> The exercise: Reproduce every line of the material below verbatim, omitting the images.

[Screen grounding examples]
════

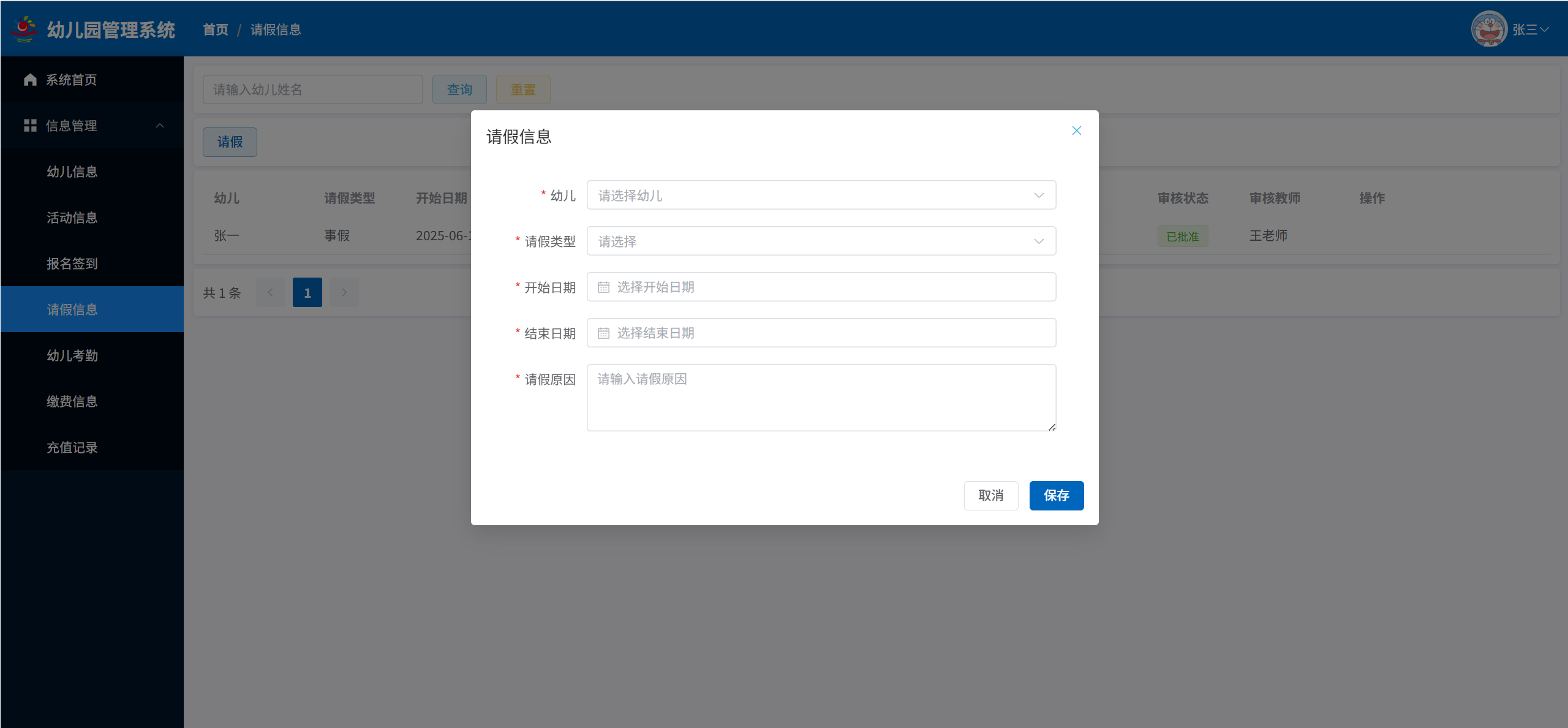This screenshot has width=1568, height=728.
Task: Click calendar icon in 结束日期 field
Action: pos(603,333)
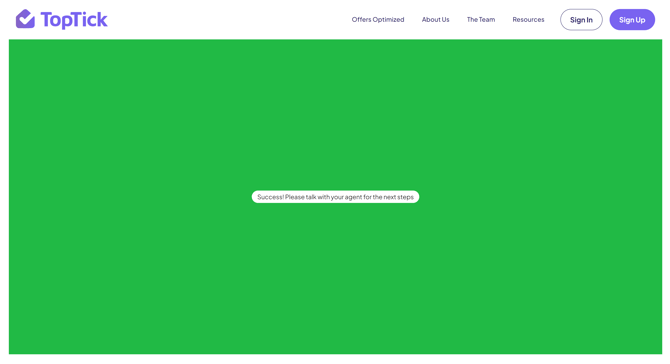The image size is (670, 364).
Task: Click the purple Sign Up button
Action: point(632,20)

════

> Response for this exercise:
This screenshot has width=1568, height=728.
Task: Click calendar icon in 结束日期 field
Action: pos(603,333)
The image size is (670, 364).
Task: Click the purple Sign Up button
Action: point(632,20)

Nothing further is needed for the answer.